WHAT YOU ARE ASKED TO DO: Reproduce, word for word, the passage of the statement on water and sanitation in the United States below that opens with the words containing "II. General Remarks" and closes with "Optional Protocols thereto).".

GIVEN TEXT:
***

During my mission I visited Washington, DC; Boston and Falmouth, Massachusetts; Sacramento, Redding, including the Winnemen Wintu tribe, Seville, California and other communities in the San Joaquin Valley; and Edmonston, Maryland. In each of these locations, I had the occasion to meet with state and local authorities. I wish to thank them also for their time and engagement with me.

I convened seven public hearings in the various locations I visited and I had the honour of receiving personal testimony from all across the United States – including from West Virginia, Alabama, Puerto Rico, Michigan and Alaska. I especially wish to thank all those individuals who travelled long distances to share their stories with me. Numerous other testimonies were submitted to me in writing reflecting the experiences of other individuals and communities from other regions of the U.S.

I was particularly struck by the vibrant and active engagement by civil society working on human rights, water and sanitation issues during the mission. I am especially grateful for their initiative to connect me with affected communities and victims. I wish to extend a special word of thanks to all those who shared their personal, and sometime tragic, stories with me.

II. General Remarks

On 28 July 2010, the United Nations General Assembly recognized the right to water and sanitation. On 30 September 2010, the United Nations Human Rights Council affirmed, by consensus, the right and further specified that the right is derived from the right to an adequate standard of living. I wish to acknowledge that the United States joined this global consensus, which represents a political commitment to the realization of the right to water and sanitation. I am encouraged by this, and call on the U.S. to ratify the international human rights treaties that consecrate this right (International Covenant on Economic, Social and Cultural Rights; Convention on the Elimination of all forms of Discrimination against Women; Convention on the Rights of the Child; Convention on the Rights of Persons with Disabilities; and the Optional Protocols thereto).

The human right to water and sanitation entitles everyone to water and sanitation that is available, accessible, affordable, acceptable and safe without discrimination. The legal framework governing access to water and sanitation in the United States is a complex amalgam of federal and state statutes and common law principles. This multi-tiered system coupled with an array of variances available to states and private actors make generalizations about the U.S. legal framework’s capacity to reflect access to safe drinking water and sanitation as a human right particularly difficult. Nevertheless, in the absence of a federally recognized right to safe drinking water and sanitation, there are no legal barriers preventing individual states from adopting their own legislation recognizing such a right. The states of Massachusetts and Pennsylvania have already recognized a right to water (though not to sanitation) in their constitutions. I also learned that in California a bill package has just been introduced in the state Assembly that recognizes the human right to water. I welcome such initiatives and call on other states to do likewise.

With the introduction of centralized water and sanitation systems in the 19th century, the U.S. achieved enormous public health gains through the 20th century, resulting in the vast majority of people living in the United States acquiring access to clean and safe drinking water and sanitation. Additionally a robust set of regulations on water, wastewater and the environment have added to these gains.

***

EXTRACTED ENTRIES:

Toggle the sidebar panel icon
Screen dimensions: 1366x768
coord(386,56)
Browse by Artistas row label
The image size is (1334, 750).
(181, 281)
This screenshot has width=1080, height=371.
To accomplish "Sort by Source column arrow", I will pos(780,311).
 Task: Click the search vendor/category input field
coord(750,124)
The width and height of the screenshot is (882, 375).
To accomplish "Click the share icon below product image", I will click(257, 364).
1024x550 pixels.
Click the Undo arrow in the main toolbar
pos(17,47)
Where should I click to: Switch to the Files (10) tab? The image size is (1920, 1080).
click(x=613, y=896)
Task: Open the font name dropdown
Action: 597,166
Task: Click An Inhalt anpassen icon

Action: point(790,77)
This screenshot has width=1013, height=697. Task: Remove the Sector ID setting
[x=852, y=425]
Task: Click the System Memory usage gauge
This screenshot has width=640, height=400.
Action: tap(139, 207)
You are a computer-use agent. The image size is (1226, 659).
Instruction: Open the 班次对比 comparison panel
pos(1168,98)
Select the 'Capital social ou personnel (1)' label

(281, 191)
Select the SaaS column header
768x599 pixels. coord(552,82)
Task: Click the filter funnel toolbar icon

***

FINAL RESULT:
II. General Remarks

On 28 July 2010, the United Nations General Assembly recognized the right to water and sanitation. On 30 September 2010, the United Nations Human Rights Council affirmed, by consensus, the right and further specified that the right is derived from the right to an adequate standard of living. I wish to acknowledge that the United States joined this global consensus, which represents a political commitment to the realization of the right to water and sanitation. I am encouraged by this, and call on the U.S. to ratify the international human rights treaties that consecrate this right (International Covenant on Economic, Social and Cultural Rights; Convention on the Elimination of all forms of Discrimination against Women; Convention on the Rights of the Child; Convention on the Rights of Persons with Disabilities; and the Optional Protocols thereto).